Altri rami “isolamento”, come il 240 (forse al momento il peggiore) e il 325, sono stati costruiti più tardi sul format 209, luoghi di transito in cui – è ancora la memoria dei carceri – si guardano le pareti fino ad avere le allucinazioni e da cui esce con i tratti del volto alterati. La chiamano “tortura bianca”, l’isolamento (“Da quando ho lasciato Evin, non riesco a dormire senza sonniferi. È terribile. La solitudine non ti abbandona mai, anche dopo che sei ‘libero’. Ogni porta che ti viene chiusa addosso ti colpisce. È per questo che la chiamiamo tortura bianca. Ottengono ciò che vogliono senza dovervi colpire”). Pur di scambiare una parola i detenuti si rivolgono al secondino di turno chiedendo più o meno cibo, la carta per andare in bagno. Capita di frequente che “le confessioni” e “i pentimenti pubblici” dichiarati in televisione – elementi inammissibili come prove in qualsiasi sistema giudiziario basico - provengano da qui.

“Nelle prime ore è molto difficile. Non sei mai stato così vicino ai muri in vita tua. Non ci si vuole sedere, perché c’è il gesso e non si è abituati a sedersi sul gesso. Si sta in piedi. Si cammina. Cominciate a soffrire di vertigini. Dopo aver avuto le vertigini, ci si appoggia a un muro. Dopo tre o quattro ore, le gambe si stancano e ci si siede. Poi urli e nessuno ti sente. E ti senti come se ti stessero abbracciando, come se ti stessero fisicamente stringendo. I capelli e le unghie crescono più velocemente. Molti prigionieri dicono che l’isolamento è come essere “morti nelle proprie bare”, perché avevamo sentito dire che le unghie dei morti crescono nelle loro bare. Anche se mi avevano dato qualcosa da leggere, mi avevano tolto gli occhiali. Anche se avessi avuto gli occhiali, non c’era abbastanza luce. Non c’è suono. Ogni tanto si sentiva il richiamo alla preghiera. Dopo tre giorni diventa molto, molto difficile. Le persone crollano in momenti diversi”. L’Iran non ha mai sottoscritto la convezione Onu contro la tortura.

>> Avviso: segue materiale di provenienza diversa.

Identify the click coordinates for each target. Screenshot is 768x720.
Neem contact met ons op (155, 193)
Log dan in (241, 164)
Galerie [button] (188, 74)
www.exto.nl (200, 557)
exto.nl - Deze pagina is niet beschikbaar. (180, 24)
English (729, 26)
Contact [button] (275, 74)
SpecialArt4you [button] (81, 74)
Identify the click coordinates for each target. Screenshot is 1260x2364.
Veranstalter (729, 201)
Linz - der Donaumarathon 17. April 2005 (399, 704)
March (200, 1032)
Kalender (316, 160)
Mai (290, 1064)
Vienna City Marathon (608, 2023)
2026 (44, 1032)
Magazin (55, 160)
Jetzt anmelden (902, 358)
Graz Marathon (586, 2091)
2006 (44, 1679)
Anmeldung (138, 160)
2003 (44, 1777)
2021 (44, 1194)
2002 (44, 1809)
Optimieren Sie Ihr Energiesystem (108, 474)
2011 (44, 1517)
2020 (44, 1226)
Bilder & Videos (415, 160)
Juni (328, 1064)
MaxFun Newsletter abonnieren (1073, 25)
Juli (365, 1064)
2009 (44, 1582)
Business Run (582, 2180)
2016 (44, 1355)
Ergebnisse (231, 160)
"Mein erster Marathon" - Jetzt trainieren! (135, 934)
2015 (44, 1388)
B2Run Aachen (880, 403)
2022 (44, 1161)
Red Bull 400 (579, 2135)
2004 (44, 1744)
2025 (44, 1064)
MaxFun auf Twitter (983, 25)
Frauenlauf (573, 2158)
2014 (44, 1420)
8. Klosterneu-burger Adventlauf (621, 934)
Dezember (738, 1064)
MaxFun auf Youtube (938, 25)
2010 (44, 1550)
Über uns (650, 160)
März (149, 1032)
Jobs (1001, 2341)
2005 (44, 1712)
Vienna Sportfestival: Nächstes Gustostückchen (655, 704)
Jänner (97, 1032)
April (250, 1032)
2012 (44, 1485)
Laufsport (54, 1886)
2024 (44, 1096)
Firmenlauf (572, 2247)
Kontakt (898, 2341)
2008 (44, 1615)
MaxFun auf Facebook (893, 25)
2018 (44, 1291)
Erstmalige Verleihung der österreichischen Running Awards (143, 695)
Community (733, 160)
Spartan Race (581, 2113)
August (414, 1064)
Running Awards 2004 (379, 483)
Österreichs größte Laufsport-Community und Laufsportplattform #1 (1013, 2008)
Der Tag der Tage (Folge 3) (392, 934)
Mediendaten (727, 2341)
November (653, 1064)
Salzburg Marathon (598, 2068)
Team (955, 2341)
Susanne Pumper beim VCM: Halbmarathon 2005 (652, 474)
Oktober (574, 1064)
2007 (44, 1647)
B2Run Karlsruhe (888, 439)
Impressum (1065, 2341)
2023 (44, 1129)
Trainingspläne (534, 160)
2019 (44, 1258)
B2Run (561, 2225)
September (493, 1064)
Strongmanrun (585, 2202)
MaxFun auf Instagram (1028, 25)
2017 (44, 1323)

Poi c’è l’”alveare”, con le celle collettive che i detenuti chiamano “camere” perché, al contrario dell’isolamento, si sta in tanti, gomito a gomito, in uno spazio limitatissimo (sei metri per sei). Secondo uno di loro che, una volta in esilio, ha visitato il carcere di Gramsci, a San Vittore, quella, in confronto, appare come una stanza grande (“A Evin ci avrebbero rinchiuso almeno quaranta persone”.)

I detenuti non in isolamento – oppositori come la Nobel Narghes Mohammadi ma anche “comuni” (nel braccio 7 per esempio ci sono i condannati per truffe finanziarie e nel 4 i condannati per corruzione) - ricevono visite in parlatorio una volta alla settimana e accedono. più o meno con regolarità, al cortile, mezz’ora al mattino e mezz’ora al pomeriggio. Alcuni devono camminare con gli occhi bendati, in modo da poter vedere solo il pavimento. C’è una biblioteca (ma i “politici” hanno spesso accesso solo a libri religiosi), un piccolo supermarket. Girano quantità incredibili di droga. La tortura, testimonia Amnesty International, è l’idioma locale: il caso più conosciuto a livello internazionale è quello della Premio Nobel Narges Mohammadi che sta scontando 12 anni e 11 mesi per il suo attivismo per i diritti umani e che pur soffrendo di serie patologie cardiache e polmonari viene privata delle cure essenziali. Il marito Taghi Rahmani, oggi in esilio, è il giornalista ad aver trascorso più tempo ad Evin: tra periodi dentro e periodi fuori, un totale di 13 anni.